_DOCUMENT SECTION_:
Religion
- Affiliation: Presbyterian Church USA
- Status: active

Location
- Location: Fayetteville, North Carolina, U.S.
- Coordinates: 35°03′38.6″N 78°56′44.1″W﻿ / ﻿35.060722°N 78.945583°W

Website
- www.macphersonchurch.com

= MacPherson Presbyterian Church =

Church in Fayetteville, NC, United States

MacPherson Presbyterian Church is a Presbyterian church in Fayetteville, North Carolina. MacPherson Presbyterian Church is a historic church at Cliffdale Rd and McPherson Church Rd. in Fayetteville, North Carolina.
It was made part of the North Carolina Highway Historical Marker Program in 1939.
Founded by early Scottish settlers and its cemetery contains the graves of Alexander MacPherson and T. H. Holmes, a Confederate general.

_REQUIRED ACTION 1_:
According to the article on MacPherson Presbyterian Church, in what year was the church made part of the North Carolina Highway Historical Marker Program?
_REQUIRED ACTION 2_:
Write the next part of the article on MacPherson Presbyterian Church, picking up after its last sentence.
The records that follow have no connection to the article on MacPherson Presbyterian Church.

_GIVEN DATA_:
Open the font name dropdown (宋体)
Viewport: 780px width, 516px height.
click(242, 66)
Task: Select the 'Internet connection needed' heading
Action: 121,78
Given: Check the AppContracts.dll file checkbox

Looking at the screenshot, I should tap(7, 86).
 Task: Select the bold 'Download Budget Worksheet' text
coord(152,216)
--
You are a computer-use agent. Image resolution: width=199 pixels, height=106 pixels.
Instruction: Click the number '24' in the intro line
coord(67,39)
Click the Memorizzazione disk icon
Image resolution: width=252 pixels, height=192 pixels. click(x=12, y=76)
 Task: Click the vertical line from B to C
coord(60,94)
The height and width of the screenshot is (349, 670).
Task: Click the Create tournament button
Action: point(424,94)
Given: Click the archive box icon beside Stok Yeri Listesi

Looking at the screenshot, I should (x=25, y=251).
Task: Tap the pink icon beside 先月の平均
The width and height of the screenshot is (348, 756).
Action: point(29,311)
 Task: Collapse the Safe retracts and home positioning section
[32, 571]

_REPLY 1_:
1939

_REPLY 2_:
== History ==
MacPherson Presbyterian Church services began around 1793 at Blount's Creek (present-day Branson's Creek) in Cumberland County. It was formally established in the early 1800s by Scottish settlers in the area, and was named for Colin MacPherson, who donated the church's original lands. Rebuilt in the late 1860s, MacPherson Church is located on present-day Cliffdale Road in the Seventy-First Township.

In 1793 MacPherson's Meetinghouse members gathered informally under a shelter along the banks of Branson's Creek. The Reverend Angus McDiarmid, who also worked at other area Presbyterian churches including Barbecue and Bluff, preached irregularly at the gatherings. By 1800, the congregants appointed a committee to construct a permanent structure and to officially establish MacPherson Church.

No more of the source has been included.